When Tom was a strapping young man, he happened to see a photograph of a blonde beauty named Claudia in the Polytechnic High School yearbook. He couldn't get the photo out of his mind. So with the help of a friend, he finagled a date. Tom and Claudia got along so well that eight years later they were married at St. James Church on Guerrero Street.

The Duggans' home for 30 years has been a handsome post-Victorian house on Sanchez, a few doors below Hill Street. Every time I pass it, I look to see what new creations Claudia has made to adorn the front door. She is famous throughout the neighborhood for her beautiful wreaths and dried-flower arrangements.

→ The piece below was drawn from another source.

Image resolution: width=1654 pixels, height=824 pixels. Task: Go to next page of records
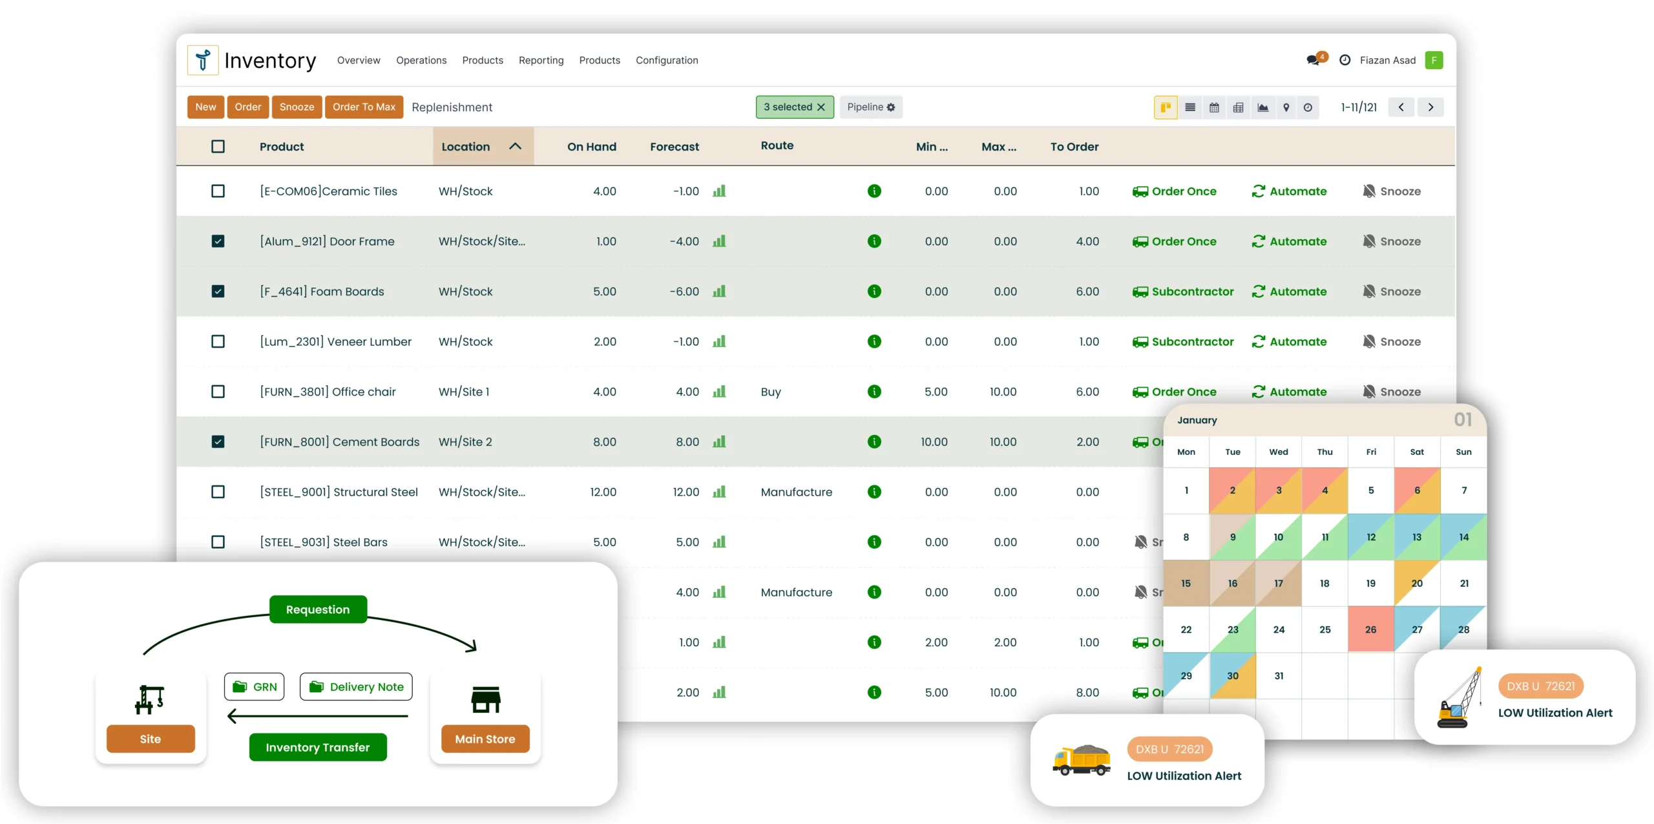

Tom and Claudia have raised two daughters in this house: Heather, who is married and lives near Sacramento, and Melissa, who in 1996 became engaged to our neighbor, Arran Pera.

On July 5, 1997, Melissa and Arran took their nuptial vows in an elegantly appointed formal wedding at St. Philip's Church on Diamond near 24th Street (where they both went to school).

Waiting at the curb after the ceremony were two fine antique cars, a black 1931 Ford coupe and a red 1936 two-door Ford, which had been carefully restored by Tom Duggan, the father of the bride. These elegant vehicles carried the bridal party across town to the reception, to the delight and cheers of pedestrians along the way.

At the lavish reception, held in the banquet room of the Maritime Museum at Aquatic Park, the best man, Robert Moser, summed up Arran and Melissa's love story charmingly:

"I have been friends with Arran since kindergarten at St. Philip's Grammar School," he said, "and we shared many great times. I remember wreaking havoc in Douglass Park after school, and in the summer, riding bikes all over Noe Valley, and of course swapping cop stories [both are on the San Francisco police force]. I also recall second grade, when Arran started chasing this cute little blonde-haired, pigtailed girl around the schoolyard. After 10 years of pigtail-pulling, he realized he was getting nowhere. So he finally asked her out, and now, after dating her for 10 years, he has finally had the good sense to marry Melissa. Knowing Melissa myself, I realize that Arran is marrying an intelligent, kind woman, who looks radiant today."

After returning from their honeymoon in Portugal, this couple--third-generation San Franciscans--made their home in Noe Valley, of course! m

Editor's Note: Melissa Pera would like to thank all her mother's friends and neighbors in Noe Valley for their kind condolences. She also suggests that any donations in Claudia Duggan's name be made to the Alliance for Lung Cancer Advocacy, Support, and Education (ALCASE), Unit 78, P.O. Box 4800, Portland, OR 97208; or to the charity of your choice.